■ Work required: How many lines below include the string "pixels"? State the number alone.

■ Records to use:
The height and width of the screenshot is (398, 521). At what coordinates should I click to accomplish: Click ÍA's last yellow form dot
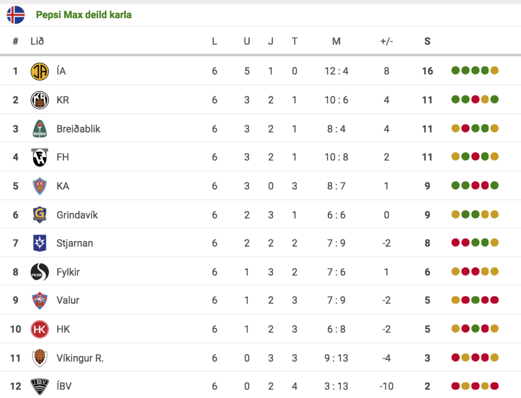[x=495, y=70]
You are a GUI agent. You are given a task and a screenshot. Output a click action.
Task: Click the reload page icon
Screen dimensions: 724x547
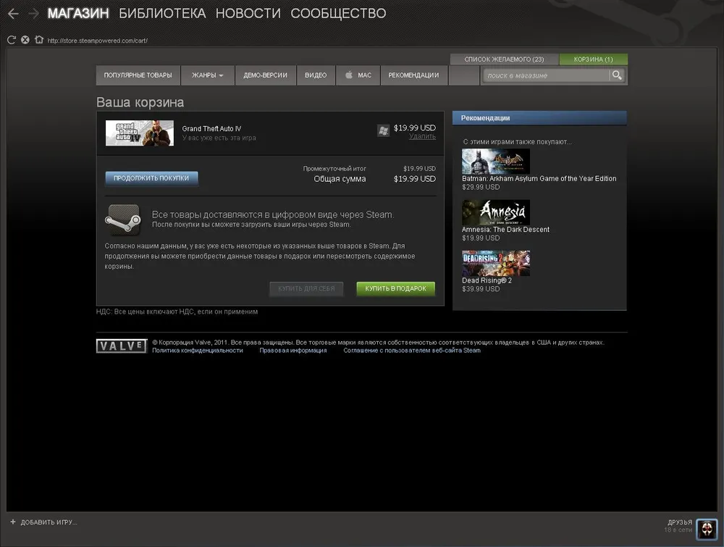tap(12, 40)
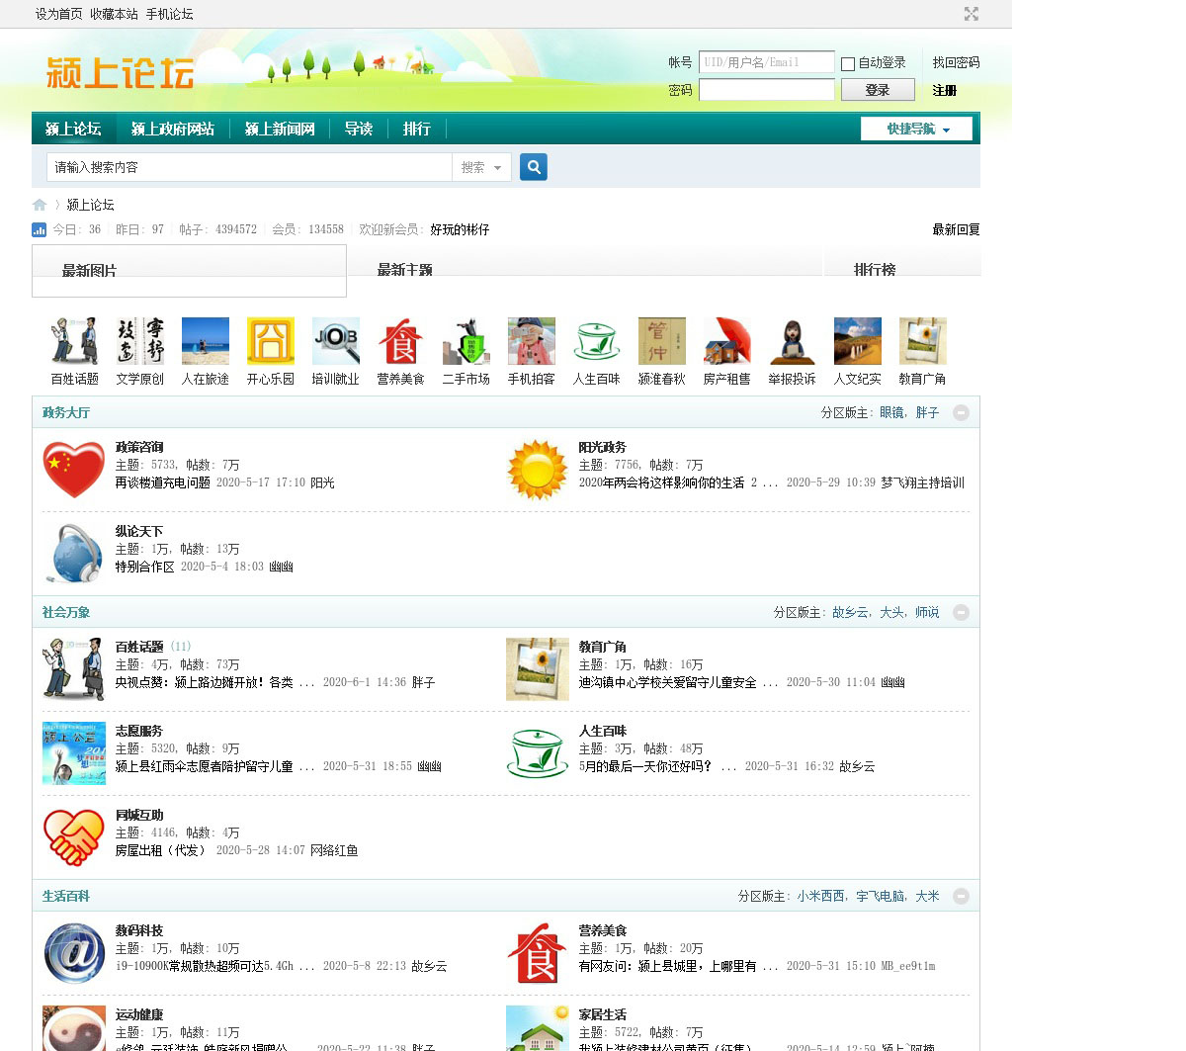Open the 培训就业 JOB icon

coord(335,342)
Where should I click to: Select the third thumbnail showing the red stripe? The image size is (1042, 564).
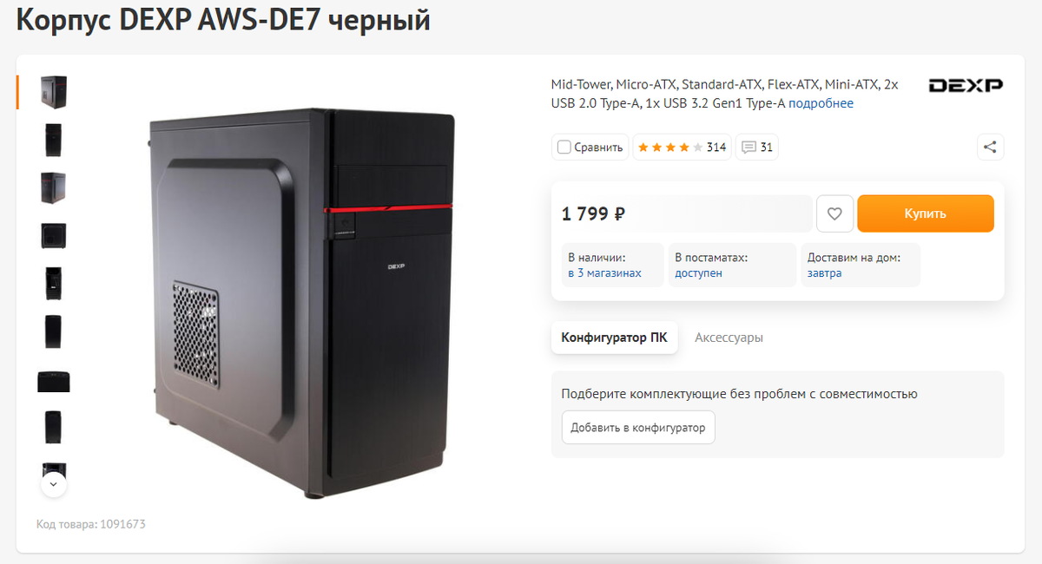[54, 187]
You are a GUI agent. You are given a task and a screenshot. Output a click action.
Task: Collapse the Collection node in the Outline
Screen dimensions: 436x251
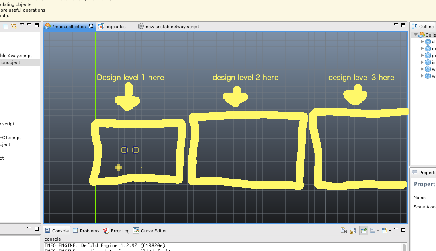[415, 35]
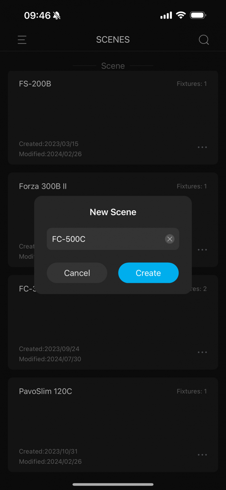Tap the silent mode bell icon

pyautogui.click(x=57, y=16)
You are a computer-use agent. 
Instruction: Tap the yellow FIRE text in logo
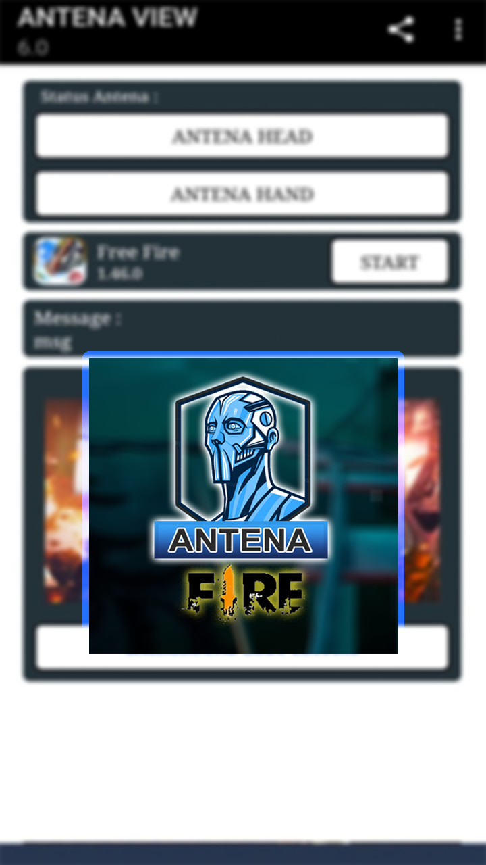point(242,593)
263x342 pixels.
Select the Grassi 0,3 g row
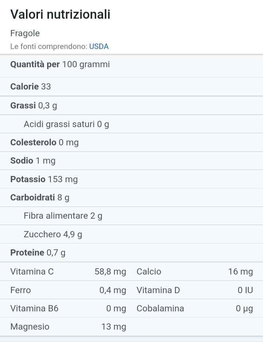(x=132, y=105)
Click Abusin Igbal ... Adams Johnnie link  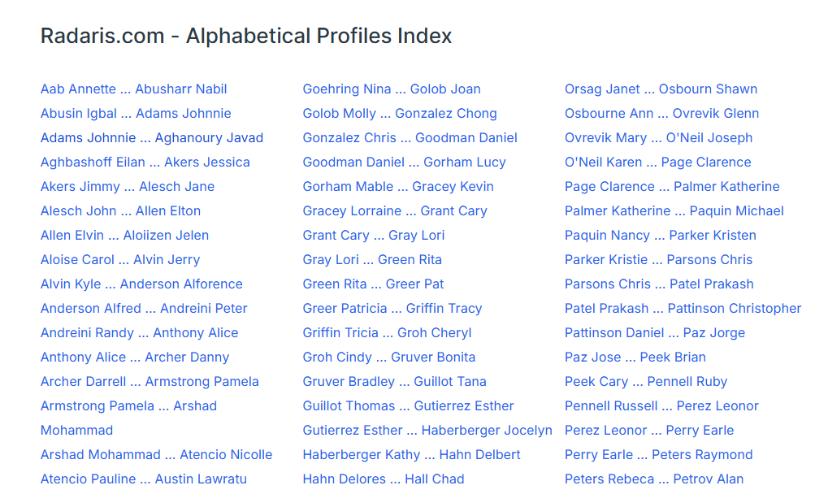(x=136, y=114)
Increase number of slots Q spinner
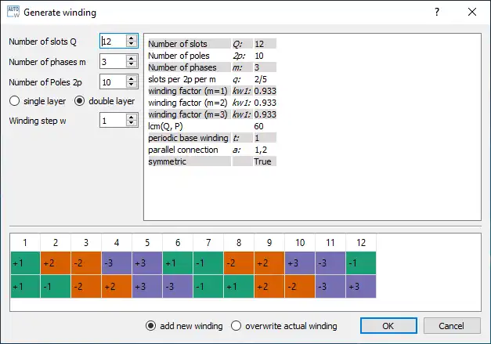The image size is (491, 344). (132, 38)
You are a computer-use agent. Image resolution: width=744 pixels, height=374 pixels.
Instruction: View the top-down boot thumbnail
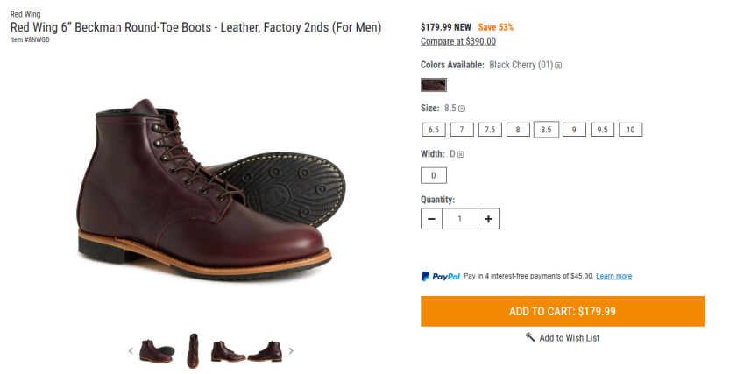click(x=193, y=350)
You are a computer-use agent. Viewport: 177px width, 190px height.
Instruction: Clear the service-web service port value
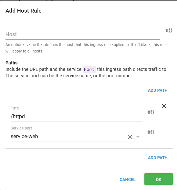click(x=130, y=137)
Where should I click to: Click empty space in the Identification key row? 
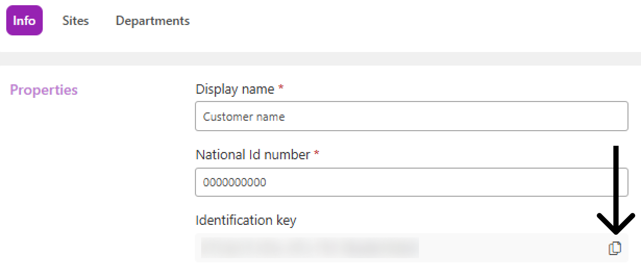(x=511, y=248)
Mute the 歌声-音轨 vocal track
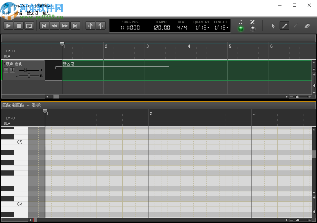 6,69
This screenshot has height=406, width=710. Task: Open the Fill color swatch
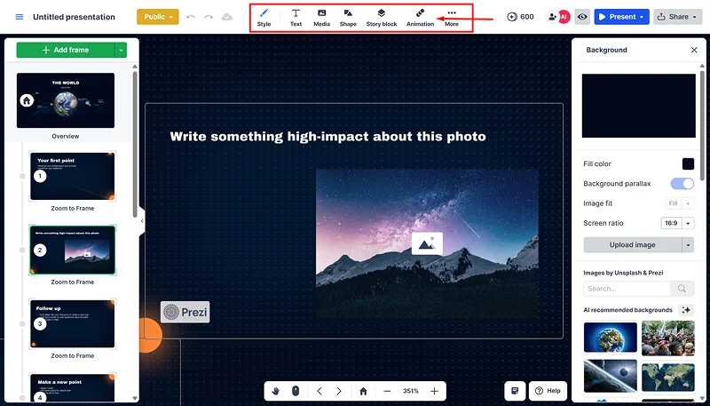click(688, 163)
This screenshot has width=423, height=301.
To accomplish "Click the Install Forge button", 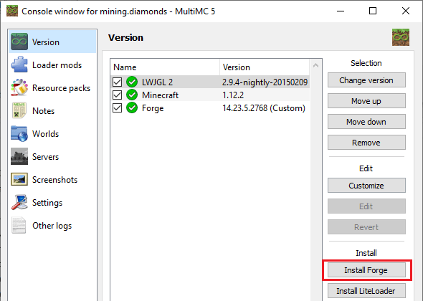I will click(x=366, y=270).

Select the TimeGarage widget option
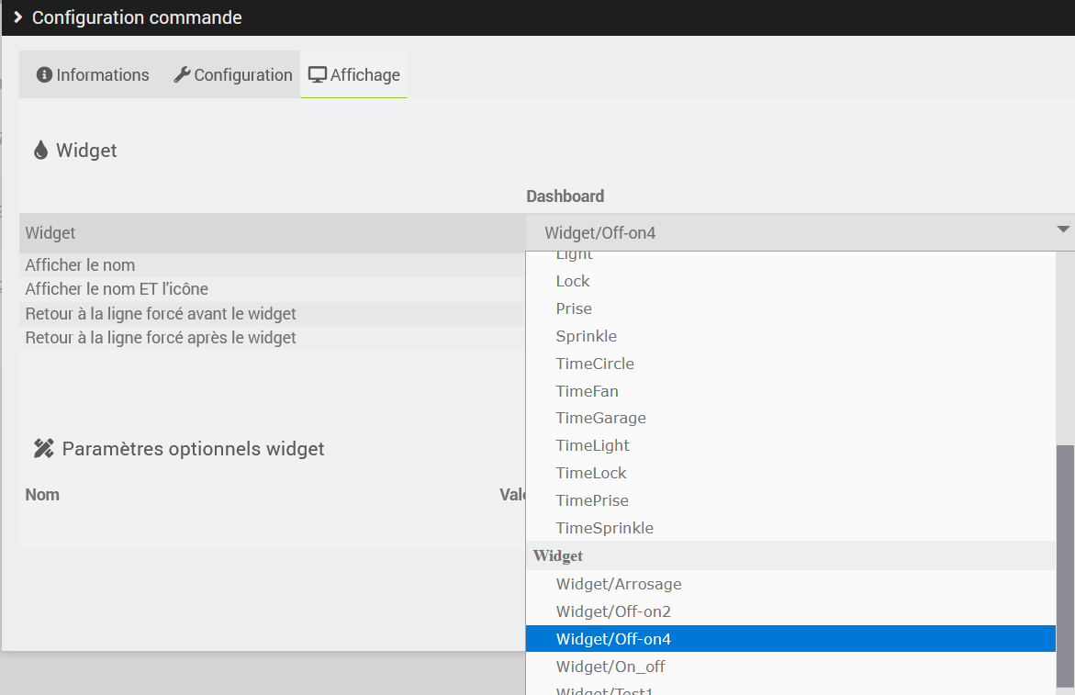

■ Reply to the exercise: 2